FIGS. 4A-4D are schematic illustrations of a downhole perforation tool during the wellbore operation of FIGS. 2A-2D according to the present disclosure. For example, FIGS. 4A-4D show operation of the stinger 202 that is part of the setting tool 200 and how each set of ports 118a, 118b, or 118c can be selectively closed to allow selective production into the bore 101.



FIG. 4A shows an example operation in which, subsequent to discharge of all of the perforating guns 110a, 110b, and 110c, all of the ports 118a, 118b, and 118c are opened to allow the wellbore fluid 127 to enter the bore 101 therethrough. Once the wellbore fluid 127 enters the bore 101, the fluid can travel uphole into the production casing 35 (or other production tubing). As shown in this operation, only the main packer 104 is actuated and set against the production casing 35, thereby forcing all wellbore fluid 127 through the bore 101 of the downhole perforation tool 100.



FIG. 4B shows an example operation in which the ports 118c of the perforation sub-assembly 108c are closed by the stinger 202 of the setting tool 200. In some aspects, for example, the setting tool 200 may be run into the wellbore 20 and actuate a valve assembly in the perforation sub-assembly 108c to close the ports 118c, thereby preventing wellbore fluid 127 from flowing into the ports 118c.


Prior to actuating the valve assembly to close the ports 118c, the wellbore seal 114 can be actuated to expand and seal against the production casing 35. When actuated, the wellbore seal 114 can fluidly decouple a portion of an annulus 103 of the wellbore 20 that is downhole of the wellbore seal 114 from a portion of the annulus 103 of the wellbore 20 uphole of the wellbore seal 114. Wellbore fluid 127 that enters ports 118a and 118b of perforation sub-assemblies 108a and 108b, respectively, travels uphole through the bore 101. However, wellbore fluid 127 within the wellbore 20 uphole of the wellbore seal 114 is forced to enter the ports 118a or the ports 118b.

· · ·

_GOALS_
- A) Reproduce word for word the part of the perforation tool passage from "FIG. 4B shows" to "the ports 118c.".
- B) Answer these questions using the perforation tool passage:
(i) In the operation shown in FIG. 4A, which packer is the only one actuated and set against the production casing 35?
(ii) In FIG. 4B, what closes the ports 118c of the perforation sub-assembly 108c?
(iii) Before the valve assembly closes the ports 118c, what is actuated to expand and seal against the production casing 35?

_SUPPLIED DATA_

· · ·

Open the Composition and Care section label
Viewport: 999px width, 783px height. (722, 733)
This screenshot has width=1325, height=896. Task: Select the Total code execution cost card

· · ·

_TASK ANSWERS_
- A)
FIG. 4B shows an example operation in which the ports 118c of the perforation sub-assembly 108c are closed by the stinger 202 of the setting tool 200. In some aspects, for example, the setting tool 200 may be run into the wellbore 20 and actuate a valve assembly in the perforation sub-assembly 108c to close the ports 118c, thereby preventing wellbore fluid 127 from flowing into the ports 118c.

- B)
(i) The main packer 104.
(ii) The stinger 202 of the setting tool 200.
(iii) The wellbore seal 114.